Automating Cloud Governance As You Go-Go
What does cloud governance have in common with George Michael? Sometimes it comes at you like – wham! (Thank you, I’ll see myself out.)
Governance. It’s a simple but potent word that triggers different mental models depending on the surrounding context. Ask Google to define governance and you get something like this:
Cloud Governance Complexity
Organizations look to the cloud to control cost and drive efficiencies. Cloud governance defines the rules of engagement to deliver a secure infrastructure as quickly and efficiently as possible. Although someone needs to implement those policies, and that requires people, and the fact is, people complicate things. Development teams want to build quickly, using the best cloud services (and providers) for the task at hand. Site Reliability Engineers (SREs) seek efficient ways to manage an ever-sprawling estate of cloud services, meeting performance and availability goals. Despite less control over the cloud environments, security teams must defend the organization and depending on the business needs, they must achieve and maintain specific compliance requirements. Alignment on these respective teams’ missions starts to drift as the operational reality of cloud sets in.
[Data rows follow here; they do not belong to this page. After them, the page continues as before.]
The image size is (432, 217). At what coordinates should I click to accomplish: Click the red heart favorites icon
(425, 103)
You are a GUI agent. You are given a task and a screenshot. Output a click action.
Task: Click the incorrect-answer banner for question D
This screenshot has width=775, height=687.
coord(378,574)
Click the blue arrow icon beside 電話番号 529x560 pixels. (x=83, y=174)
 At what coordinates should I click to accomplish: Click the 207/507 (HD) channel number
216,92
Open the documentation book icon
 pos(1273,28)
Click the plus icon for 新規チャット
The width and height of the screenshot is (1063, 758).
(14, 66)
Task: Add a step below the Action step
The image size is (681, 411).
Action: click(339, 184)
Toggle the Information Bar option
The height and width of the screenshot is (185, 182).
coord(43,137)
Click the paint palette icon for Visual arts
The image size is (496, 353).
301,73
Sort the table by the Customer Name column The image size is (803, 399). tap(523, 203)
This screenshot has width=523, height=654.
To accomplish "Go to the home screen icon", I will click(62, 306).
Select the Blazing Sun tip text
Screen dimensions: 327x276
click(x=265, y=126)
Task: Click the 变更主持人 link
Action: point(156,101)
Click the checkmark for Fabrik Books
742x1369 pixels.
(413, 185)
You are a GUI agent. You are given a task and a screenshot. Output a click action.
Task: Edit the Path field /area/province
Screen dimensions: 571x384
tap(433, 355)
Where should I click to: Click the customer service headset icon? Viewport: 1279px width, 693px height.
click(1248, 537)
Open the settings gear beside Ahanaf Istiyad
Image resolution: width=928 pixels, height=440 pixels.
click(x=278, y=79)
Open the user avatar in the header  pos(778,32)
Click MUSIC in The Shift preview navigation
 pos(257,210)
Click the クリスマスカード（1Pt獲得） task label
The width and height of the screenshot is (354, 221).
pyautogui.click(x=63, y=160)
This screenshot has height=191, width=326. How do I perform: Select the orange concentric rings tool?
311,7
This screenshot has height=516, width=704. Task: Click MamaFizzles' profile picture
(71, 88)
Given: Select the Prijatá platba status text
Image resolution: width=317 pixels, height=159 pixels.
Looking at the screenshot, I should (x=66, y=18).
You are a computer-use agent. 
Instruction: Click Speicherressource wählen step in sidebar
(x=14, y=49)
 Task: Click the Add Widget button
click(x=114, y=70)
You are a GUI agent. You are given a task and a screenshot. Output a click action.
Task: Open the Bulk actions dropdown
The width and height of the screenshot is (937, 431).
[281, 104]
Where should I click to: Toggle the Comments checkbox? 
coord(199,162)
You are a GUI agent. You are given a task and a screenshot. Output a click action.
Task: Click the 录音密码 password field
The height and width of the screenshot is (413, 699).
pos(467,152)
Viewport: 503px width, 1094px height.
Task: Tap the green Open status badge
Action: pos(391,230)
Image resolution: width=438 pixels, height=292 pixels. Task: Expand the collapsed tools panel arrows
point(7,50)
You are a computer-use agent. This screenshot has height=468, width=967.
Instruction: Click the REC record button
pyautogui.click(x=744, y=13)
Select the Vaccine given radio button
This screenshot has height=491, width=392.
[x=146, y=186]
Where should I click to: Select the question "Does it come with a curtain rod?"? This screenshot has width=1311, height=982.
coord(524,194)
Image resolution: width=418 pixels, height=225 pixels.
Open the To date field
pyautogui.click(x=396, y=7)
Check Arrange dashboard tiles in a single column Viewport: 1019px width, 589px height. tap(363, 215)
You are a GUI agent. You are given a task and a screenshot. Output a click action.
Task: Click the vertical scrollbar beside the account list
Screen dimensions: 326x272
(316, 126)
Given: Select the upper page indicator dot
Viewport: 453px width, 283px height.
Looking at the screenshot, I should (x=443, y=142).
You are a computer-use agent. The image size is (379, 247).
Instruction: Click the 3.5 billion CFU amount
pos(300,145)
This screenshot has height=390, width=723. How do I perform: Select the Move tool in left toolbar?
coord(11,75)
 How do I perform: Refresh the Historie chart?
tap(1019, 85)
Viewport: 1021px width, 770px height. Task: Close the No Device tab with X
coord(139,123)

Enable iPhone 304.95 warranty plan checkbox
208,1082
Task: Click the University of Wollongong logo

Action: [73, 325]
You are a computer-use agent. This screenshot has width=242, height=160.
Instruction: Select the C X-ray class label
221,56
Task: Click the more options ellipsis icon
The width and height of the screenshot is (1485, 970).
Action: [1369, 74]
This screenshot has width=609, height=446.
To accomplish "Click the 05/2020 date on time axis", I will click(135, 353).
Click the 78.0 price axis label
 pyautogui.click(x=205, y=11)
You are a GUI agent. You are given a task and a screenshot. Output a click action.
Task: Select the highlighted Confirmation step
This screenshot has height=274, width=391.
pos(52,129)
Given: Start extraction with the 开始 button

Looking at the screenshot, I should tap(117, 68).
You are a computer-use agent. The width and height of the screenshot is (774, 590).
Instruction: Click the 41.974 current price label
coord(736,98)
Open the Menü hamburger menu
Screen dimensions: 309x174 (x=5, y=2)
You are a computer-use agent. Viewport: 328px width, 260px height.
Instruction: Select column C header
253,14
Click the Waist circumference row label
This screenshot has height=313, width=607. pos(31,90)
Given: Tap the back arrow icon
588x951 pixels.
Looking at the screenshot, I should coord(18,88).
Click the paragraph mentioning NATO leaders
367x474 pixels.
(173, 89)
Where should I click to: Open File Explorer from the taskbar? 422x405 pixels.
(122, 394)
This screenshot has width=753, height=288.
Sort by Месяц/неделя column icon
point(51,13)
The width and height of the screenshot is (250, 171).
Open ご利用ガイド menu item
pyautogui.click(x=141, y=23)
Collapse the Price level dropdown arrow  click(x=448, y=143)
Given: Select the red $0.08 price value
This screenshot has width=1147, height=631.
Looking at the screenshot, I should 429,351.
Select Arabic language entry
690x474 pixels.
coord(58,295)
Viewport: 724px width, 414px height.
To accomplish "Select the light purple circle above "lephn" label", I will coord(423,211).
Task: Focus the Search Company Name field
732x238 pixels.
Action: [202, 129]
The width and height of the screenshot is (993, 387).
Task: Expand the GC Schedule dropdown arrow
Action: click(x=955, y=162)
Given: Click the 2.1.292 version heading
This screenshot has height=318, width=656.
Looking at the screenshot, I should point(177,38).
Strong cloud governance is an ideal state for everyone, but that doesn’t mean it’s easy to achieve. Focusing specifically on governance can overwhelm teams without providing the requisite value — which is why you are doing cloud in the first place! Strong cloud governance may be achieved more efficiently by focusing on resolving the critical issues at hand and adopting automation that reduces the work required to fix the next issue.
In other words, governance is a journey, not a destination. So it’s both inefficient and unrealistic to think you’ll have all of the answers at the beginning of the initiative. We believe you can “govern as you go,” and tailor priority actions to the needs of your teams.
You might be asking where to begin. Let’s start by breaking down cloud governance complexities and how to address them.
1 – Assessment
You can’t fix what you can’t find, so it’s no surprise that security teams focus on assessment. It isn’t sexy, but it’s a key first step to gain the visibility you need into your cloud estate. Assessments identify the current state of any given cloud service, but the findings must be enriched with context to know what – if any – action is required. Take a public S3 bucket, for example. An assessment may identify a high-risk finding if the bucket contains sensitive information intended only for a restricted audience. Or it could identify an acceptable state if the bucket houses a public-facing website. Assessments become powerful when they can be tailored to the needs of specific teams, people, and cloud environments. They become even more powerful when identified issues are incorporated into the workflow of each team and designed for the way different teams work.
2 – Compliance
Let’s keep this one short. Compliance reporting should be a byproduct of your cloud security operational model. If you have the right operational practices in place to achieve your governance policies, substantiating those practices is straightforward. Although it does require structuring your program intentionally and selecting tooling that can properly document your diverse environments.
3 – Operational Automation
Here is where assessment meets action. Performing the assessments is the easy part, and in fact, there are more assessment options available every day. AWS Security Hub is a great option from your favorite A to Z cloud provider. Want to go open source? Check out ElectricEye by our friend Jonathan Rau.
Operational excellence lies in the ability to use the assessment data to quickly address risks with as little friction as possible. This is where many commercial solutions and traditional cloud security posture management (CSPM) offerings fall short. Common risks, including public S3 Buckets or RDS Snapshots, or EC2 instances with 0.0.0.0/0 network access, require context to evaluate the true risk and determine if remediation is necessary, and if so, what path is best.
Real-time events are the same way. Five failed logins followed by a successful login could be an attacker or a forgetful Dev back from a holiday weekend. Until you delve deeper into the issue, you aren’t sure which. It cannot be overstated: Context is king.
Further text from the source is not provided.